La avevo portata nell’infermeria del Centro di Salute Mentale in cui al momento la seguivo e pochi minuti dopo sentimmo in sala d’attesa le urla della madre che voleva vedere la figlia, non per un amorevole abbraccio, ma per poter lasciar fuoriuscire la sua di rabbia: già, tale madre, tale figlia.

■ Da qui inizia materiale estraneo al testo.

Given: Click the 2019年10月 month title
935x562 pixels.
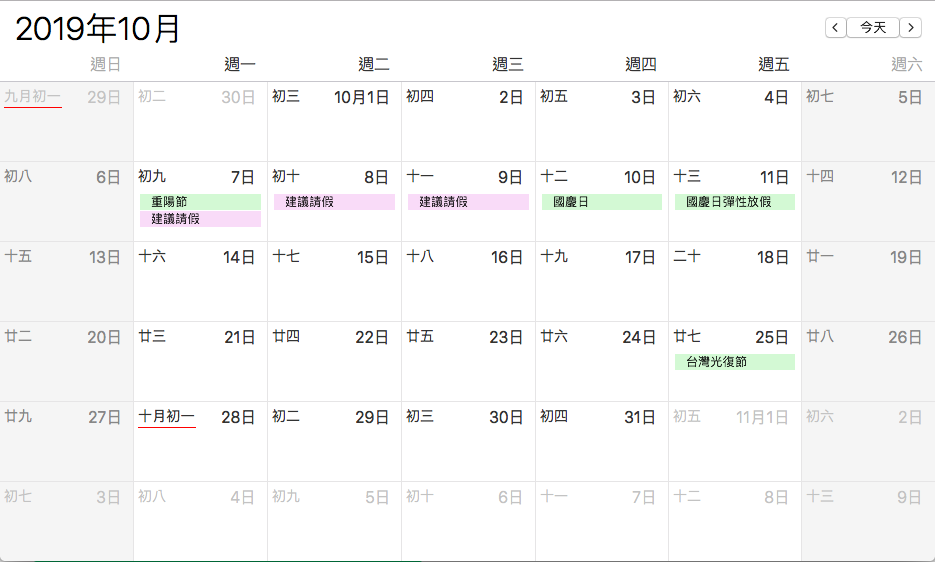Looking at the screenshot, I should [97, 29].
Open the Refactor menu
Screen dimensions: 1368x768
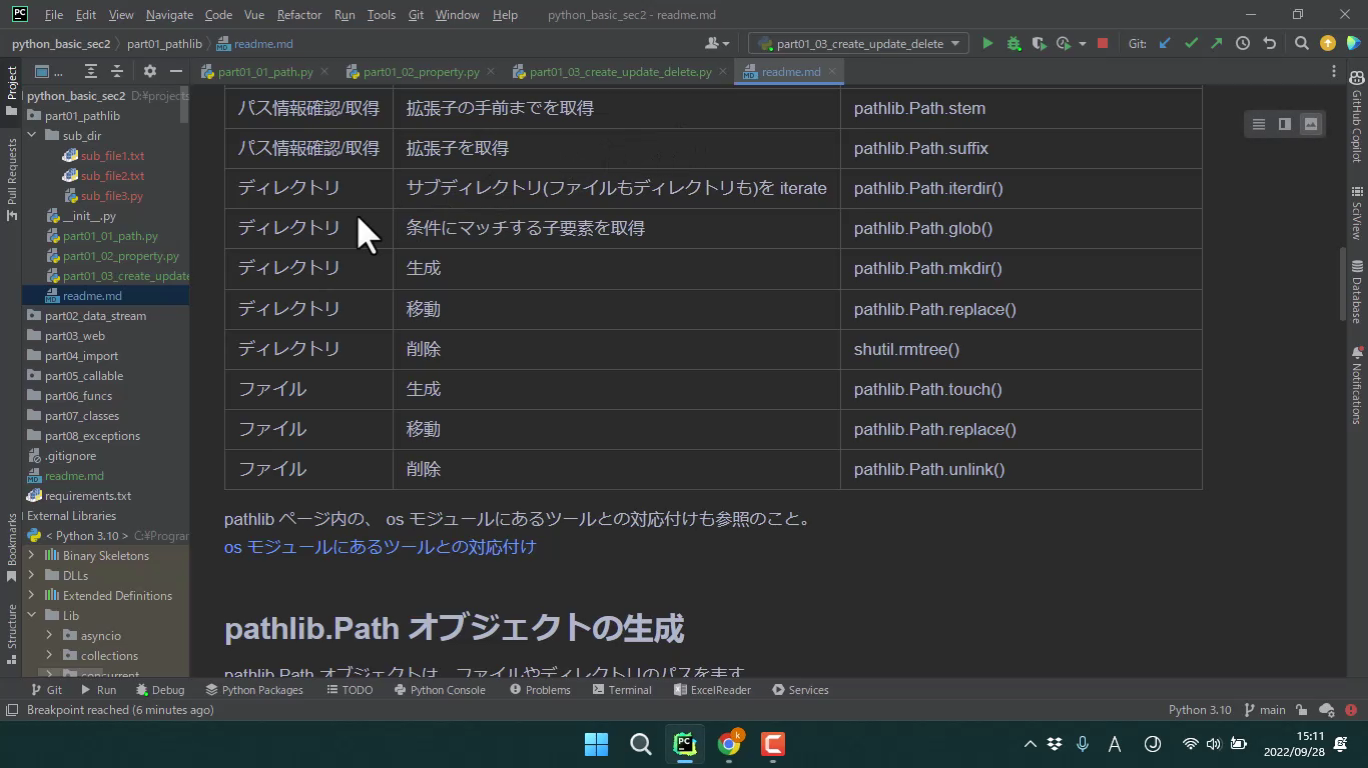coord(299,15)
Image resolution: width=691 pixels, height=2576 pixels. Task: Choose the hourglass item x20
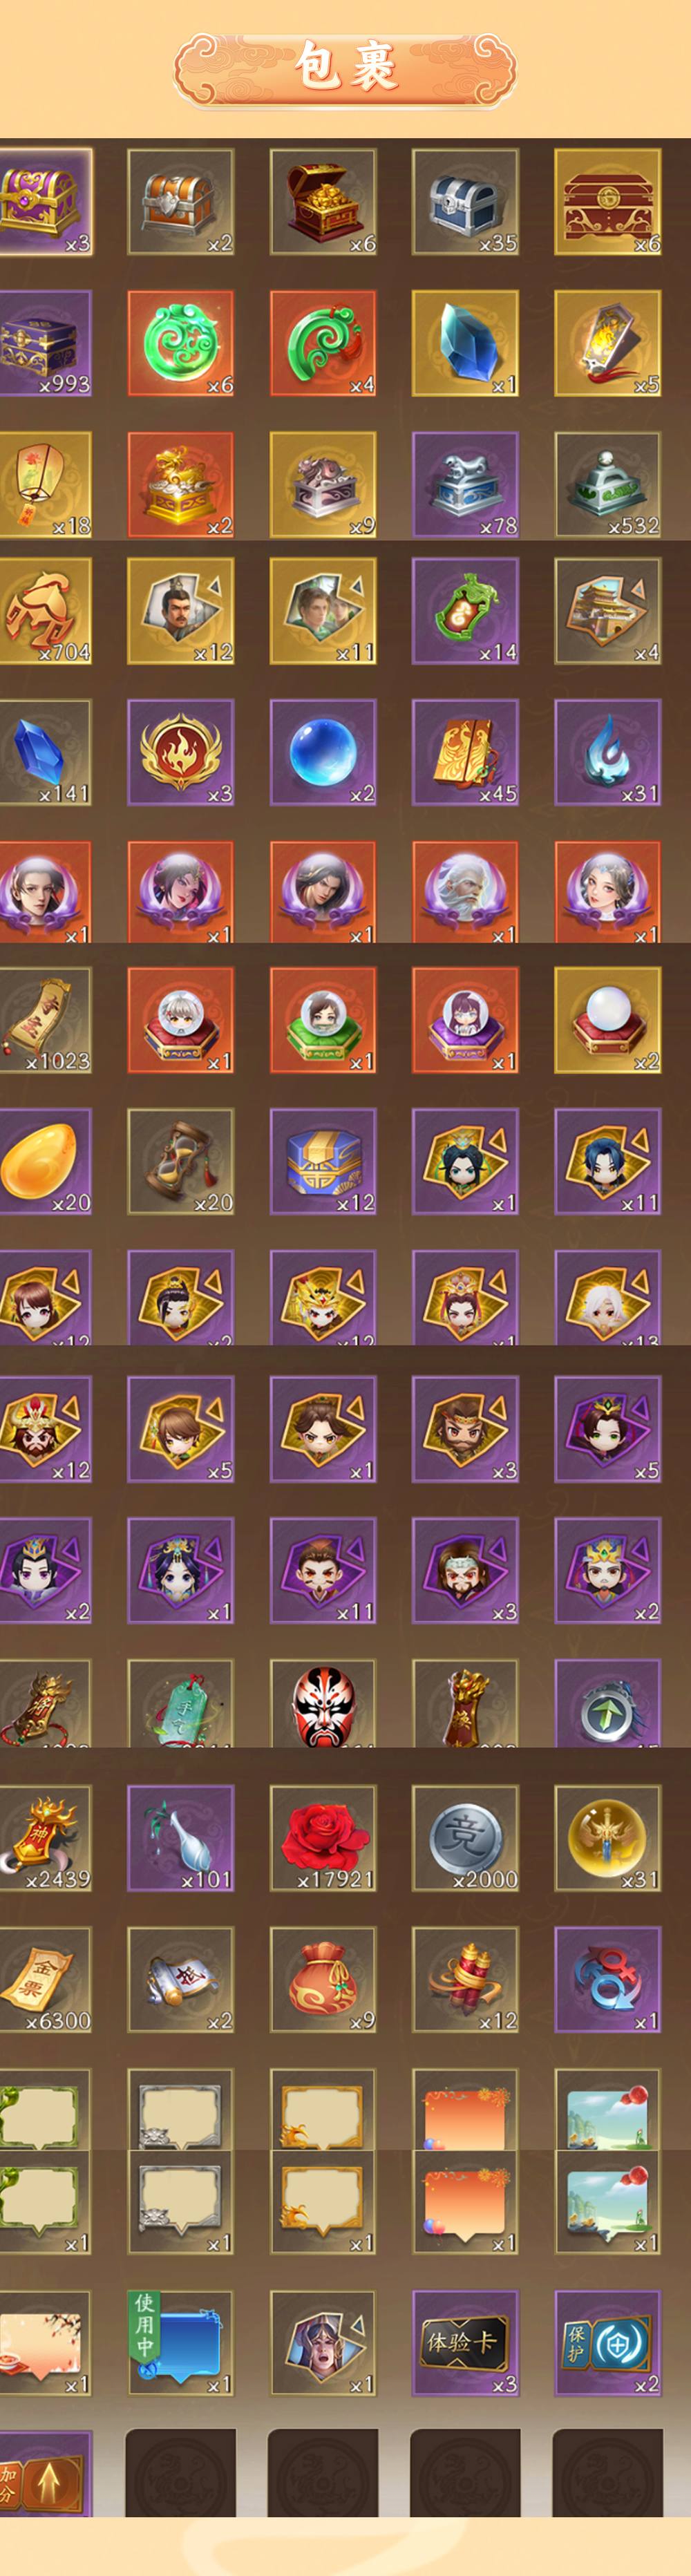pos(181,1161)
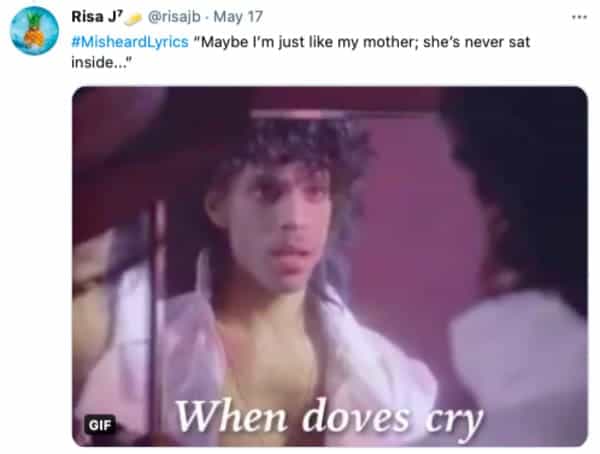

A quel punto, semplicemente con uno sguardo con l’infermiera, decisi che lei e io- infermiera di complemento- saremmo state dentro l’infermeria con B. per la medicazione, mentre un altro operatore avrebbe “trattenuto” la madre. Dal punto di vista prettamente medico la ferita richiese vari punti di sutura, ma B. mi ha da tempo detto che quando è in queste condizioni ha l’intero corpo anestetizzato, lo percepisce come proprio, ma è insensibile (altro elemento in comune con i pazienti border). Poiché B. era però terrorizzata dal “teatrino istrionico” inscenato dalla madre, decisi di restare dentro con lei affidando all’infermiera il compito di tacitare sgarbatamente la madre. L’infermiera rientrerà poi per finire di bendare B.

Mi si strinse il cuore quando arrivò l’ora di riconsegnare B. alla madre; mesi dopo, però, la paziente mi dirà che era stata quell’occasione in infermeria che per la prima volta l’aveva fatta sentire veramente protetta: le parole servono, sono utili, certo, ma mai quanto la protezione fisica che avevamo messo in atto: una vera e propria barriera tra lei e la madre proprio quando B. non sarebbe veramente riuscita a sopportarla. Da quel momento in poi noi due ci incontrammo nella tana.